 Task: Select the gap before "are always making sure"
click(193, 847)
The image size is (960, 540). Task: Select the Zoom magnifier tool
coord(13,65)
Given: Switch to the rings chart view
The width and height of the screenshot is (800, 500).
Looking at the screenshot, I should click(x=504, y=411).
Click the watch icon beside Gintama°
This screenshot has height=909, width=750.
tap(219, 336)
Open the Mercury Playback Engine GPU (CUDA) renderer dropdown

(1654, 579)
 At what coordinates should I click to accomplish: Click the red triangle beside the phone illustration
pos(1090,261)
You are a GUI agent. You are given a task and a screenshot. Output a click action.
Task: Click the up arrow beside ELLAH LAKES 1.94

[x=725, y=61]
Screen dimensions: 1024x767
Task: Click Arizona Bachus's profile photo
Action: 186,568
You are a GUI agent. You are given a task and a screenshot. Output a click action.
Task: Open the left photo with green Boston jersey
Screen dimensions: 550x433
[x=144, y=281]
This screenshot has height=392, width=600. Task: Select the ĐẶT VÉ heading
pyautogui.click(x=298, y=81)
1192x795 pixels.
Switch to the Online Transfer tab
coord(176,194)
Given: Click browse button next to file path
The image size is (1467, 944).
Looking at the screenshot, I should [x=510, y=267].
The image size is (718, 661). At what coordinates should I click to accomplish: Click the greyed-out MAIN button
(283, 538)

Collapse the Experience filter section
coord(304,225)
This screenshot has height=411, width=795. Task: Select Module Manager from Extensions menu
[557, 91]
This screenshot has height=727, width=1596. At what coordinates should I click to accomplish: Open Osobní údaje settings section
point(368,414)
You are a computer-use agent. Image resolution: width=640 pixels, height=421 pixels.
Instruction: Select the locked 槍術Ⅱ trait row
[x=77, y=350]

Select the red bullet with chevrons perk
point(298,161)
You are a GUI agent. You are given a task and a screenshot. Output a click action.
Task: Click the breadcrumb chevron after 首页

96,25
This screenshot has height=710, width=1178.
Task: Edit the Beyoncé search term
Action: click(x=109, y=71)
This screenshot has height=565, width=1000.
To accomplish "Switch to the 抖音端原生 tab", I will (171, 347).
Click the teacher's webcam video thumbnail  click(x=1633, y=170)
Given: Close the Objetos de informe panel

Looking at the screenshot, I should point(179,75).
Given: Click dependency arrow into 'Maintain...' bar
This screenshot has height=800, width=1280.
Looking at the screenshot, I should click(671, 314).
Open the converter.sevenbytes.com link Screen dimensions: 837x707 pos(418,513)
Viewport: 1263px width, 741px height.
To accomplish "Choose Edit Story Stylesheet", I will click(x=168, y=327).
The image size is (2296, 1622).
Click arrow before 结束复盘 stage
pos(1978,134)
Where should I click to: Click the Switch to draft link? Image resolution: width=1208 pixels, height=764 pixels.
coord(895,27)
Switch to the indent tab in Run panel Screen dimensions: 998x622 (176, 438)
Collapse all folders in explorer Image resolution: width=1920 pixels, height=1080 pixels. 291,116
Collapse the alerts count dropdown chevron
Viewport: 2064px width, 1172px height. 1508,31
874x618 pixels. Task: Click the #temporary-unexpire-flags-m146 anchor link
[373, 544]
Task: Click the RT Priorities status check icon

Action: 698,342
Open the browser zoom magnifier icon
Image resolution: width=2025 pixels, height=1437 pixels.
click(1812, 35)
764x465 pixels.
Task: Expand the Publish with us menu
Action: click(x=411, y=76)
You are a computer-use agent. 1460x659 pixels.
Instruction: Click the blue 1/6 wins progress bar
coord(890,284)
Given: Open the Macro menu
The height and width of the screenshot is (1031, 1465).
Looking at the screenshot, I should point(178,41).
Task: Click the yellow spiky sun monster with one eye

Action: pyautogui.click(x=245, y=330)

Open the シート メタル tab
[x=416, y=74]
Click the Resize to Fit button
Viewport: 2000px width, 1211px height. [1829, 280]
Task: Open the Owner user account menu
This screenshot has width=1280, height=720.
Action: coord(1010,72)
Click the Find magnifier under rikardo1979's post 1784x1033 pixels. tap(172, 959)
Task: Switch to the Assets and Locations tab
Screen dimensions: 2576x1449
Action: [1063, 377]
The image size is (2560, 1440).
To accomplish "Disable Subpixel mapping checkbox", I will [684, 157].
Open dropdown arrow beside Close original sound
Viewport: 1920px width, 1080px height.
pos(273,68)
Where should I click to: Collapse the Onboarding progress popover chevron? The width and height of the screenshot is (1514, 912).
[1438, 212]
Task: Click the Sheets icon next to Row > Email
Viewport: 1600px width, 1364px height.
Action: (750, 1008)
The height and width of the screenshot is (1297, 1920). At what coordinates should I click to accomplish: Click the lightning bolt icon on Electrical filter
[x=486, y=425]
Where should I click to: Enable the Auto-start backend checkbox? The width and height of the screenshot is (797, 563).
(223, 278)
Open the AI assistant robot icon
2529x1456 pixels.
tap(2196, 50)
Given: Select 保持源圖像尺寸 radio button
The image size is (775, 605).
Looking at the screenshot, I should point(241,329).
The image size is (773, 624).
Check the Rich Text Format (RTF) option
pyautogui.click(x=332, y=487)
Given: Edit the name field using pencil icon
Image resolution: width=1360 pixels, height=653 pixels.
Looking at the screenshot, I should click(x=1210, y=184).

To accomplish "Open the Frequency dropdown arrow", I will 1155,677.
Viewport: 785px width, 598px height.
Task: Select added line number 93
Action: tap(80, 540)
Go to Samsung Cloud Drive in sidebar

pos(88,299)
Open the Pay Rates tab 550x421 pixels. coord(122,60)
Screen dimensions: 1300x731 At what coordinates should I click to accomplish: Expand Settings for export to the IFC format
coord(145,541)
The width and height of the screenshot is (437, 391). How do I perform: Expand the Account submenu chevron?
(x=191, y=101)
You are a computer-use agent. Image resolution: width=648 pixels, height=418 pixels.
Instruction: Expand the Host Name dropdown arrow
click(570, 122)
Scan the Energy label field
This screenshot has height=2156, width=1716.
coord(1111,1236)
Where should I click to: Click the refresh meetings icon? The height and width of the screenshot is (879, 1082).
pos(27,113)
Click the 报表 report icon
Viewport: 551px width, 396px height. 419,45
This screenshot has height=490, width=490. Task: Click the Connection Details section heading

━━━━━━━━━━━━━━━━

Could you reproduce all of the data above line for line, with no changes?

 Task: Select the gap before "are always making sure"
click(193, 847)
The image size is (960, 540). Task: Select the Zoom magnifier tool
coord(13,65)
Given: Switch to the rings chart view
The width and height of the screenshot is (800, 500).
Looking at the screenshot, I should click(x=504, y=411).
Click the watch icon beside Gintama°
This screenshot has height=909, width=750.
tap(219, 336)
Open the Mercury Playback Engine GPU (CUDA) renderer dropdown

(1654, 579)
 At what coordinates should I click to accomplish: Click the red triangle beside the phone illustration
pos(1090,261)
You are a GUI agent. You are given a task and a screenshot. Output a click action.
Task: Click the up arrow beside ELLAH LAKES 1.94

[x=725, y=61]
Screen dimensions: 1024x767
Task: Click Arizona Bachus's profile photo
Action: 186,568
You are a GUI agent. You are given a task and a screenshot. Output a click action.
Task: Open the left photo with green Boston jersey
Screen dimensions: 550x433
[x=144, y=281]
This screenshot has height=392, width=600. Task: Select the ĐẶT VÉ heading
pyautogui.click(x=298, y=81)
1192x795 pixels.
Switch to the Online Transfer tab
coord(176,194)
Given: Click browse button next to file path
The image size is (1467, 944).
Looking at the screenshot, I should [x=510, y=267].
The image size is (718, 661). At what coordinates should I click to accomplish: Click the greyed-out MAIN button
(283, 538)

Collapse the Experience filter section
coord(304,225)
This screenshot has height=411, width=795. Task: Select Module Manager from Extensions menu
[557, 91]
This screenshot has height=727, width=1596. At what coordinates should I click to accomplish: Open Osobní údaje settings section
point(368,414)
You are a computer-use agent. Image resolution: width=640 pixels, height=421 pixels.
Instruction: Select the locked 槍術Ⅱ trait row
[x=77, y=350]

Select the red bullet with chevrons perk
point(298,161)
You are a GUI agent. You are given a task and a screenshot. Output a click action.
Task: Click the breadcrumb chevron after 首页

96,25
This screenshot has height=710, width=1178.
Task: Edit the Beyoncé search term
Action: click(x=109, y=71)
This screenshot has height=565, width=1000.
To accomplish "Switch to the 抖音端原生 tab", I will (171, 347).
Click the teacher's webcam video thumbnail  click(x=1633, y=170)
Given: Close the Objetos de informe panel

Looking at the screenshot, I should point(179,75).
Given: Click dependency arrow into 'Maintain...' bar
This screenshot has height=800, width=1280.
Looking at the screenshot, I should click(671, 314).
Open the converter.sevenbytes.com link Screen dimensions: 837x707 pos(418,513)
Viewport: 1263px width, 741px height.
To accomplish "Choose Edit Story Stylesheet", I will click(x=168, y=327).
The image size is (2296, 1622).
Click arrow before 结束复盘 stage
pos(1978,134)
Where should I click to: Click the Switch to draft link? Image resolution: width=1208 pixels, height=764 pixels.
coord(895,27)
Switch to the indent tab in Run panel Screen dimensions: 998x622 (176, 438)
Collapse all folders in explorer Image resolution: width=1920 pixels, height=1080 pixels. 291,116
Collapse the alerts count dropdown chevron
Viewport: 2064px width, 1172px height. 1508,31
874x618 pixels. Task: Click the #temporary-unexpire-flags-m146 anchor link
[373, 544]
Task: Click the RT Priorities status check icon

Action: 698,342
Open the browser zoom magnifier icon
Image resolution: width=2025 pixels, height=1437 pixels.
click(1812, 35)
764x465 pixels.
Task: Expand the Publish with us menu
Action: click(x=411, y=76)
You are a computer-use agent. 1460x659 pixels.
Instruction: Click the blue 1/6 wins progress bar
coord(890,284)
Given: Open the Macro menu
The height and width of the screenshot is (1031, 1465).
Looking at the screenshot, I should point(178,41).
Task: Click the yellow spiky sun monster with one eye

Action: pyautogui.click(x=245, y=330)

Open the シート メタル tab
[x=416, y=74]
Click the Resize to Fit button
Viewport: 2000px width, 1211px height. [1829, 280]
Task: Open the Owner user account menu
This screenshot has width=1280, height=720.
Action: coord(1010,72)
Click the Find magnifier under rikardo1979's post 1784x1033 pixels. tap(172, 959)
Task: Switch to the Assets and Locations tab
Screen dimensions: 2576x1449
Action: [1063, 377]
The image size is (2560, 1440).
To accomplish "Disable Subpixel mapping checkbox", I will [684, 157].
Open dropdown arrow beside Close original sound
Viewport: 1920px width, 1080px height.
pos(273,68)
Where should I click to: Collapse the Onboarding progress popover chevron? The width and height of the screenshot is (1514, 912).
[1438, 212]
Task: Click the Sheets icon next to Row > Email
Viewport: 1600px width, 1364px height.
Action: (750, 1008)
The height and width of the screenshot is (1297, 1920). At what coordinates should I click to accomplish: Click the lightning bolt icon on Electrical filter
[x=486, y=425]
Where should I click to: Enable the Auto-start backend checkbox? The width and height of the screenshot is (797, 563).
(223, 278)
Open the AI assistant robot icon
2529x1456 pixels.
tap(2196, 50)
Given: Select 保持源圖像尺寸 radio button
The image size is (775, 605).
Looking at the screenshot, I should point(241,329).
The image size is (773, 624).
Check the Rich Text Format (RTF) option
pyautogui.click(x=332, y=487)
Given: Edit the name field using pencil icon
Image resolution: width=1360 pixels, height=653 pixels.
Looking at the screenshot, I should click(x=1210, y=184).

To accomplish "Open the Frequency dropdown arrow", I will 1155,677.
Viewport: 785px width, 598px height.
Task: Select added line number 93
Action: tap(80, 540)
Go to Samsung Cloud Drive in sidebar

pos(88,299)
Open the Pay Rates tab 550x421 pixels. coord(122,60)
Screen dimensions: 1300x731 At what coordinates should I click to accomplish: Expand Settings for export to the IFC format
coord(145,541)
The width and height of the screenshot is (437, 391). How do I perform: Expand the Account submenu chevron?
(x=191, y=101)
You are a computer-use agent. Image resolution: width=648 pixels, height=418 pixels.
Instruction: Expand the Host Name dropdown arrow
click(570, 122)
Scan the Energy label field
This screenshot has height=2156, width=1716.
coord(1111,1236)
Where should I click to: Click the refresh meetings icon? The height and width of the screenshot is (879, 1082).
pos(27,113)
Click the 报表 report icon
Viewport: 551px width, 396px height. 419,45
This screenshot has height=490, width=490. Task: Click the Connection Details section heading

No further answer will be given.